When Bullock read the unproduced screenplay for “Our Brand is Crisis,” she decided to call longtime friends George Clooney and producer Grant Heslov to see if there was any chance they might consider her for the lead — an amoral, Sun Tzu-quoting political consultant who’s come out of retirement for a showdown with an old rival. They said yes.
To adapt the part, they changed around some pronouns, they gave the character a woman’s name, and they added some sexual innuendos with her foe (Billy Bob Thornton). But overall, it remained as originally written.
“It’s about selling. It’s about how we as a culture have become so obsessed about what the win is for us. It’s about how lost in the win we may have gotten, even to the detriment of our own soul and to the detriment of, in this case, an entire body of people. And who would be willing to step off that carousel and sacrifice your own creature comforts for the greater good?” said Bullock.
“That had been on my mind for a couple of years and then this story came along. It was echoing what I was feeling — have we lost that? We as a people, we’re such a beautiful, strong, opinionated country. I want to see people gather together from different, diverse environments to go ’this is our job to help each other. Period.'”

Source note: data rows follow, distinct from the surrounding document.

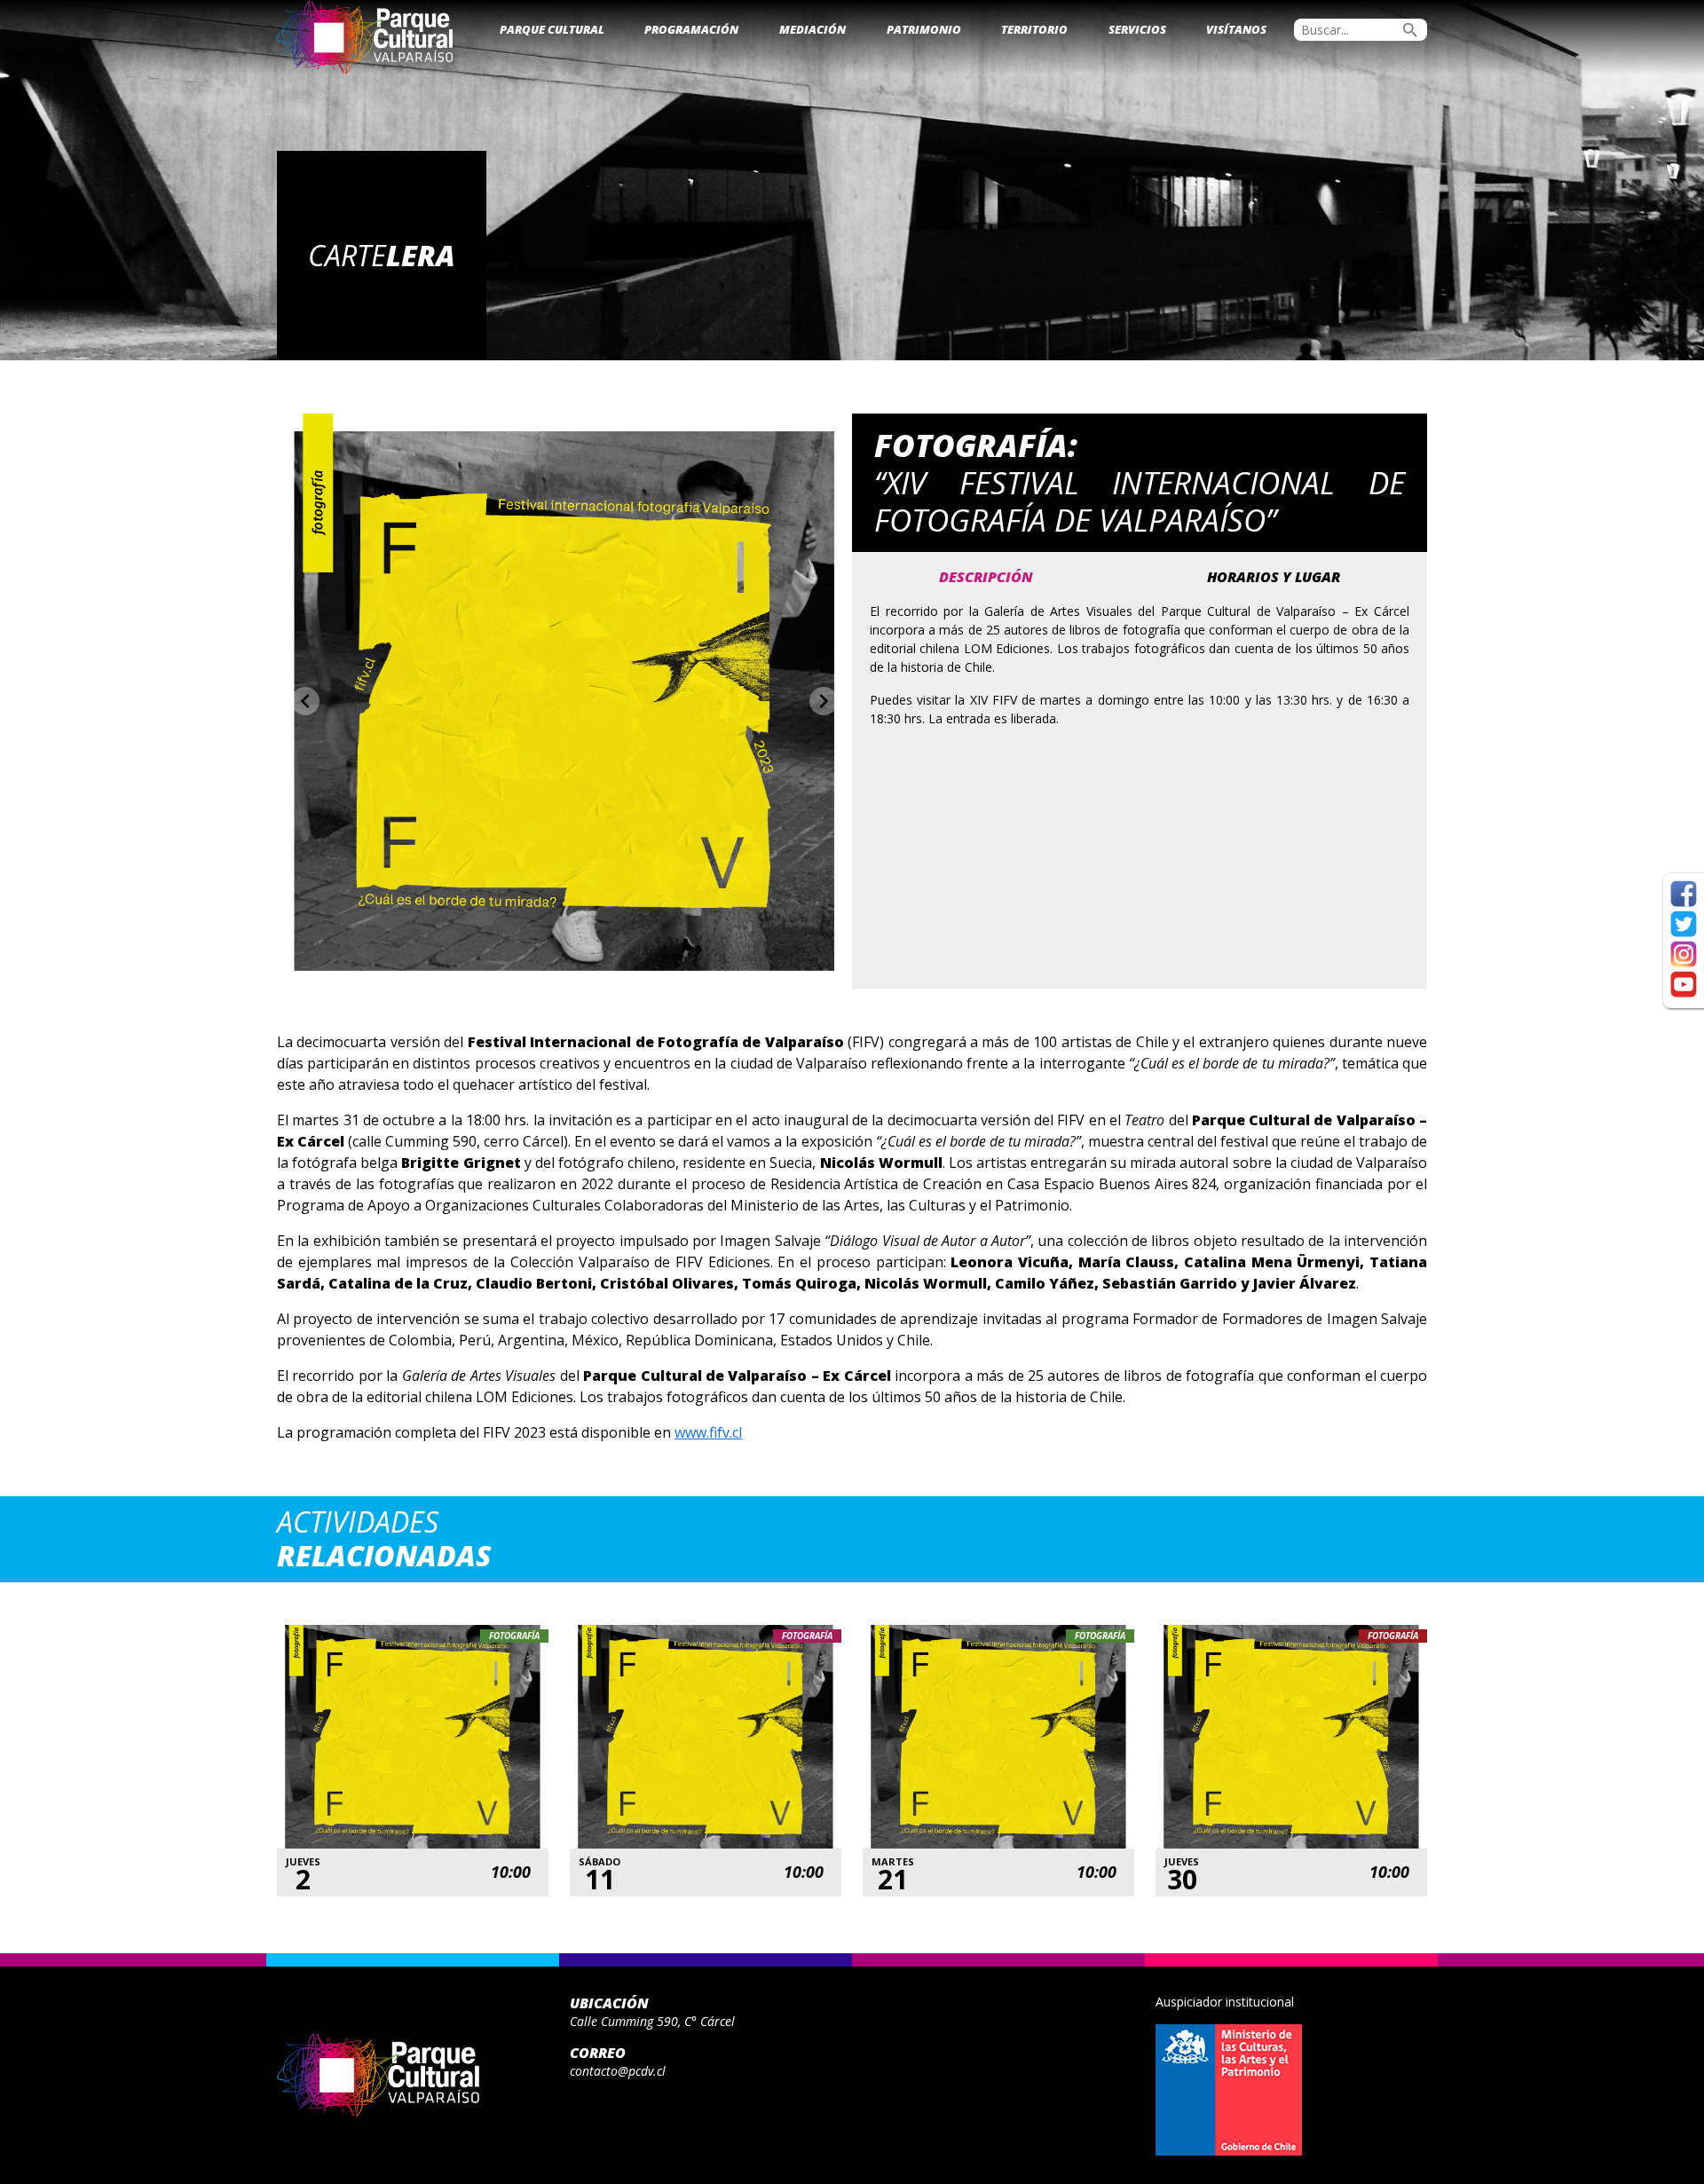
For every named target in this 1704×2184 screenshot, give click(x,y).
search (1410, 30)
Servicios (1137, 29)
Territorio (1034, 29)
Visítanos (1236, 29)
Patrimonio (924, 29)
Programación (691, 29)
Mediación (812, 29)
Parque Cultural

“Our Brand is Crisis” is one of those films that seems perfectly attuned to this moment. While the producers knew they wanted to release it during the 2016 U.S. presidential campaign, they couldn’t have imagined how prescient the gender swapping choice would have been to the ongoing conversation about equal opportunities for women — from roles to wages.
“Hopefully, while I’m still alive, we get to see women just treated better. My question is, wage equality, yes, that should be obvious. But the bigger picture to me is why are we thought of as less than in general,” said Bullock.
“I don’t know where my roads are going, but all I can say is it’s my responsibility to make it easier for someone else because so many women made it easier for me,” said Bullock, one of the highest-paid actresses in the industry. “As a group, a unified group, I hope the change is coming. And it’s not just Hollywood. It’s everywhere.”